Collected data entries:
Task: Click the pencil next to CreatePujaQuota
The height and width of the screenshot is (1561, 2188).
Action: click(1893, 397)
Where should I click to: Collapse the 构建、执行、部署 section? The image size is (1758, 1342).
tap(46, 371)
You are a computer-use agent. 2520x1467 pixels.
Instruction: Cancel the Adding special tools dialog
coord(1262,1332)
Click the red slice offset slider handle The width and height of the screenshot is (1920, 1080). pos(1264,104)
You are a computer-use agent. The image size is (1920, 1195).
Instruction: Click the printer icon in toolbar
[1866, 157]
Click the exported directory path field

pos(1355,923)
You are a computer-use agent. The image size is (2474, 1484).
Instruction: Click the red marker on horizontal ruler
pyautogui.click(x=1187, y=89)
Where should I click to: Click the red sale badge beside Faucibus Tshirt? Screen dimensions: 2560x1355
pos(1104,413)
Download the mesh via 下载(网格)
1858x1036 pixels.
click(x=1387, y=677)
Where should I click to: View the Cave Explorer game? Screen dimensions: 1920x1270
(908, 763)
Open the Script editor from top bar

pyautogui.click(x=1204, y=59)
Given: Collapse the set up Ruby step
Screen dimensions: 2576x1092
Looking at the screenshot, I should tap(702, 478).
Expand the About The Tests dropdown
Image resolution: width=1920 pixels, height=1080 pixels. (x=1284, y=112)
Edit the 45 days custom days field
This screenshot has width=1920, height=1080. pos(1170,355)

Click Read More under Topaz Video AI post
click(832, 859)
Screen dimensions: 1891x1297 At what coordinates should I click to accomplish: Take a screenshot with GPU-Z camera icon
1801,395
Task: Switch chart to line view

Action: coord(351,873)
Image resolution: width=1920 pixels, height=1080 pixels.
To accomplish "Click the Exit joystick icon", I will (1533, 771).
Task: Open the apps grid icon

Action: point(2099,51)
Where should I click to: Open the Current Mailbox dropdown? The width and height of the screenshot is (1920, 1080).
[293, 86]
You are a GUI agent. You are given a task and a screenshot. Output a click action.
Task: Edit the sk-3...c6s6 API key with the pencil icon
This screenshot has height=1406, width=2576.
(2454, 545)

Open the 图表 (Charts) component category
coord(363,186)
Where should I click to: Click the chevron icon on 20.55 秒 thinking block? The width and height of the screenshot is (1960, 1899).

Exercise >>
Could you retype every record above exactly as it appears?

Expected answer >>
Task: Click the pencil next to CreatePujaQuota
The height and width of the screenshot is (1561, 2188).
Action: click(1893, 397)
Where should I click to: Collapse the 构建、执行、部署 section? The image size is (1758, 1342).
tap(46, 371)
You are a computer-use agent. 2520x1467 pixels.
Instruction: Cancel the Adding special tools dialog
coord(1262,1332)
Click the red slice offset slider handle The width and height of the screenshot is (1920, 1080). pos(1264,104)
You are a computer-use agent. The image size is (1920, 1195).
Instruction: Click the printer icon in toolbar
[1866, 157]
Click the exported directory path field

pos(1355,923)
You are a computer-use agent. The image size is (2474, 1484).
Instruction: Click the red marker on horizontal ruler
pyautogui.click(x=1187, y=89)
Where should I click to: Click the red sale badge beside Faucibus Tshirt? Screen dimensions: 2560x1355
pos(1104,413)
Download the mesh via 下载(网格)
1858x1036 pixels.
click(x=1387, y=677)
Where should I click to: View the Cave Explorer game? Screen dimensions: 1920x1270
(908, 763)
Open the Script editor from top bar

pyautogui.click(x=1204, y=59)
Given: Collapse the set up Ruby step
Screen dimensions: 2576x1092
Looking at the screenshot, I should tap(702, 478).
Expand the About The Tests dropdown
Image resolution: width=1920 pixels, height=1080 pixels. (x=1284, y=112)
Edit the 45 days custom days field
This screenshot has width=1920, height=1080. pos(1170,355)

Click Read More under Topaz Video AI post
click(832, 859)
Screen dimensions: 1891x1297 At what coordinates should I click to accomplish: Take a screenshot with GPU-Z camera icon
1801,395
Task: Switch chart to line view

Action: coord(351,873)
Image resolution: width=1920 pixels, height=1080 pixels.
To accomplish "Click the Exit joystick icon", I will (1533, 771).
Task: Open the apps grid icon

Action: point(2099,51)
Where should I click to: Open the Current Mailbox dropdown? The width and height of the screenshot is (1920, 1080).
[293, 86]
You are a GUI agent. You are given a task and a screenshot. Output a click action.
Task: Edit the sk-3...c6s6 API key with the pencil icon
This screenshot has height=1406, width=2576.
(2454, 545)

Open the 图表 (Charts) component category
coord(363,186)
Where should I click to: Click the chevron icon on 20.55 秒 thinking block? The width and height of the screenshot is (1960, 1899).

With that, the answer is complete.